Querying Confluent Tableflow using Presto engine

About this task

You can query remote Confluent Tableflow tables using the IBM® watsonx.data Presto engine by registering Tableflow as a custom data source for zero-copy data federation.

Presto does not support vended-credentials. You must use provider-integrated storage (AWS S3, Azure Blob, or Google Cloud Storage) with explicit credentials. Confluent managed storage is not supported with Presto.

Before you begin

Confluent requirements:
- Active Confluent Cloud account
- Kafka cluster with Tableflow-enabled topics using provider-integrated storage
- Tableflow API key and secret
- REST Catalog endpoint
Table information requirements:
- List of Kafka topic names with Tableflow enabled
- Kafka cluster ID (namespace) where topics are located
watsonx.data requirements:
- Provisioned Presto engine
- Network connectivity to Confluent Cloud endpoints
Storage requirements:
- AWS S3, Azure Blob Storage, or Google Cloud Storage configured as Tableflow storage
- Storage access credentials (access key and secret key for AWS S3)

Procedure

Register Tableflow as a custom data source for remote lakehouse access.
1. In the watsonx.data console, click Infrastructure manager.
2. Click Add component > Add data source.
3. Select Custom as the data source type.
4. Enter a display name (e.g., confluent_tableflow).
5. In the Properties section, add the following properties:
```
connector.name=iceberg
iceberg.catalog.type=REST
iceberg.rest.uri=https://tableflow.{CLOUD_REGION}.aws.confluent.cloud/iceberg/catalog/organizations/{ORG_ID}/environments/{ENV_ID}
iceberg.rest.auth.type=OAUTH2
iceberg.rest.auth.oauth2.credential={APIKEY}:{SECRET}
hive.s3.aws-access-key={S3_ACCESS_KEY}
hive.s3.aws-secret-key={S3_SECRET_KEY}
```
  Replace the placeholders:
  - {CLOUD_REGION}: Your Confluent cluster region (e.g., us-east-1)
  - {ORG_ID}: Your Confluent organization ID
  - {ENV_ID}: Your Confluent environment ID
  - {APIKEY}:{SECRET}: Your Tableflow API credentials
  - {S3_ACCESS_KEY}, {S3_SECRET_KEY}: Your S3 access credentials
6. Click Create.
Create a catalog for the data source.
1. Click Data manager > Catalogs.
2. Click Create catalog.
3. Select Iceberg as the catalog type.
4. Enter a catalog name (e.g., confluent_catalog).
5. In the Data source field, select the custom data source you created (confluent_tableflow).
6. Click Create.
Associate the catalog with Presto engine.
1. Click Infrastructure manager.
2. Select your Presto engine from the list.
3. Click Associate catalog.
4. Select the catalog you created (confluent_catalog).
5. Click Associate.
The catalog is now available for querying remote data through the Presto engine.

Query Tableflow tables

Click Query workspace.
Select your Presto engine from the engine dropdown.
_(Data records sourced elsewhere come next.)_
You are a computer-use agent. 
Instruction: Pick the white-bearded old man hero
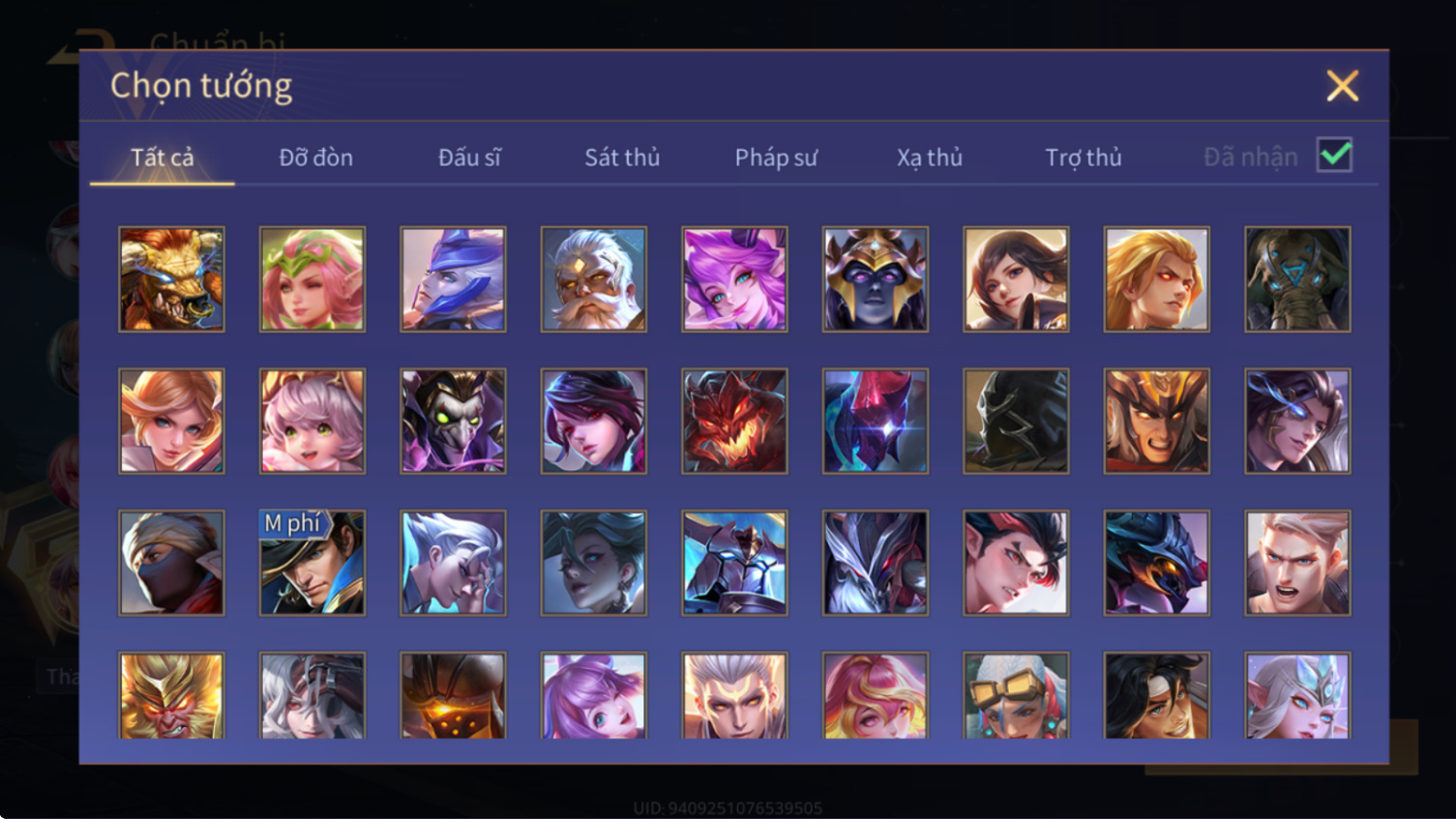pos(594,279)
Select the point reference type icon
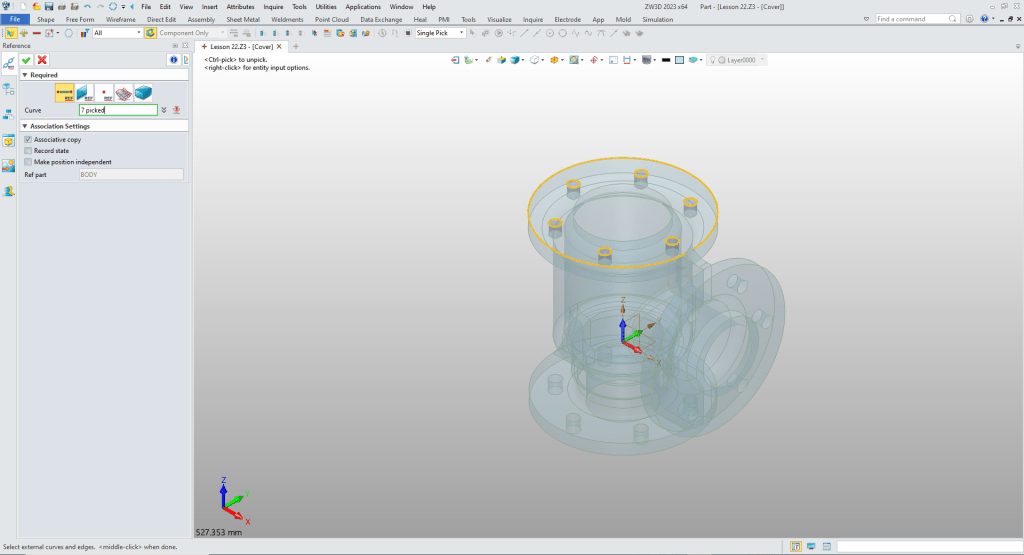Image resolution: width=1024 pixels, height=555 pixels. click(104, 93)
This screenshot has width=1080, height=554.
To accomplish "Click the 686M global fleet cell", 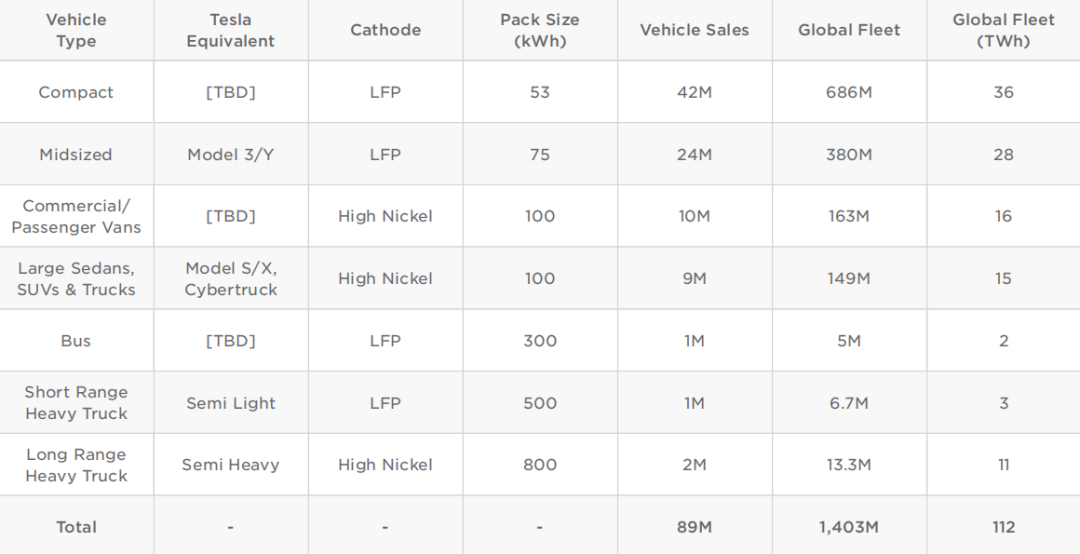I will (849, 92).
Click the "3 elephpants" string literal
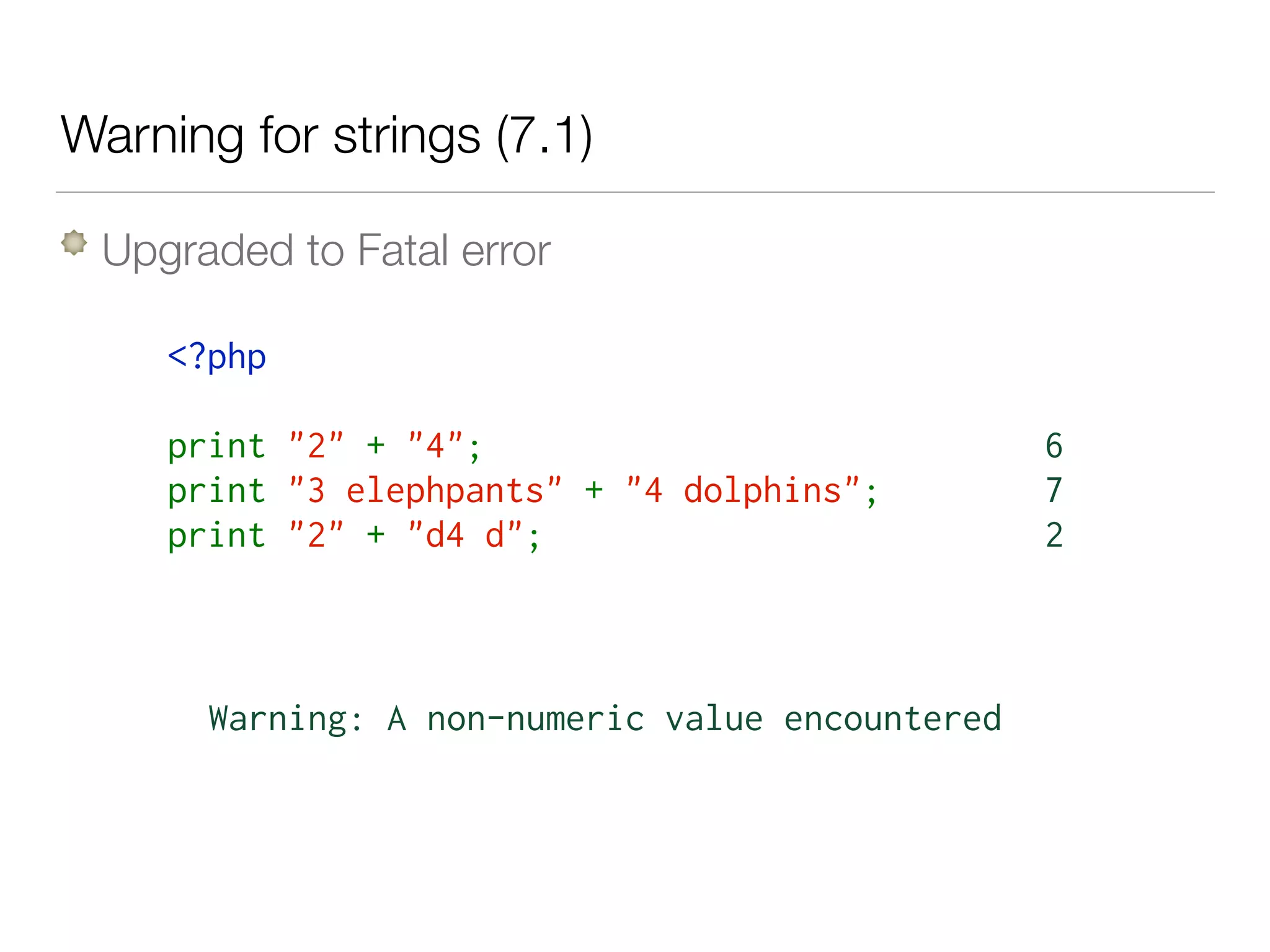1270x952 pixels. (x=425, y=491)
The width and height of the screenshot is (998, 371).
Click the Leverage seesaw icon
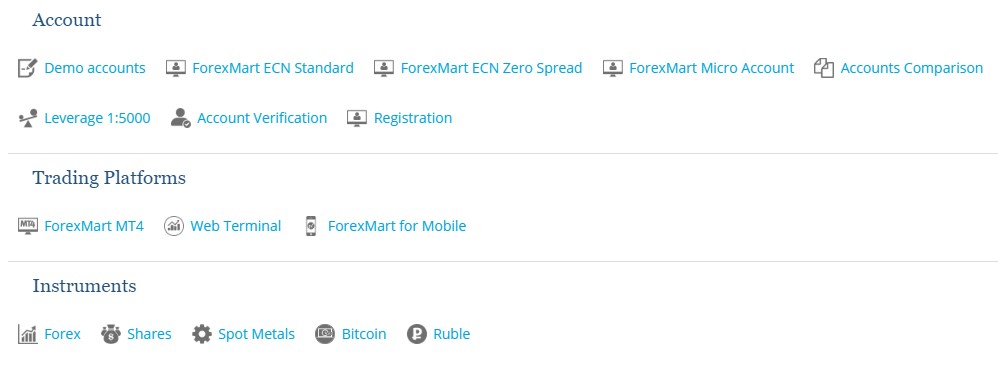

Run queries against your remote Tableflow tables using fully qualified table names:

-- List available schemas (Kafka cluster IDs)
SHOW SCHEMAS IN confluent_catalog;

-- Describe table structure
DESCRIBE confluent_catalog."{namespace}".{table_name};

-- Query data
SELECT * FROM confluent_catalog."{namespace}".{table_name} LIMIT 10;

-- Get row count
SELECT COUNT(*) FROM confluent_catalog."{namespace}".{table_name};

Namespace names (Kafka cluster IDs) often contain hyphens and must be enclosed in double quotes.

Results

You can now query real-time data from Confluent Tableflow using Presto. The tables automatically reflect new messages published to Kafka topics.

Example queries

-- List schemas
SHOW SCHEMAS IN confluent_catalog;

-- Result:
-- lkc-5g8orq

-- Query a table
SELECT
    my_field1,
    my_field2,
    my_field3,
    "$$timestamp"
FROM confluent_catalog."lkc-5g8orq".topic_0
LIMIT 5;

Limitations

Presto cannot automatically discover Tableflow tables.
Tables do not appear in Data Manager or with the SHOW TABLES command.
You must know the exact Kafka topic names and cluster ID to query them.
Presto requires customer-managed storage (AWS S3, Azure Blob Storage, or Google Cloud Storage) with explicit credentials. Platform-managed storage is not supported.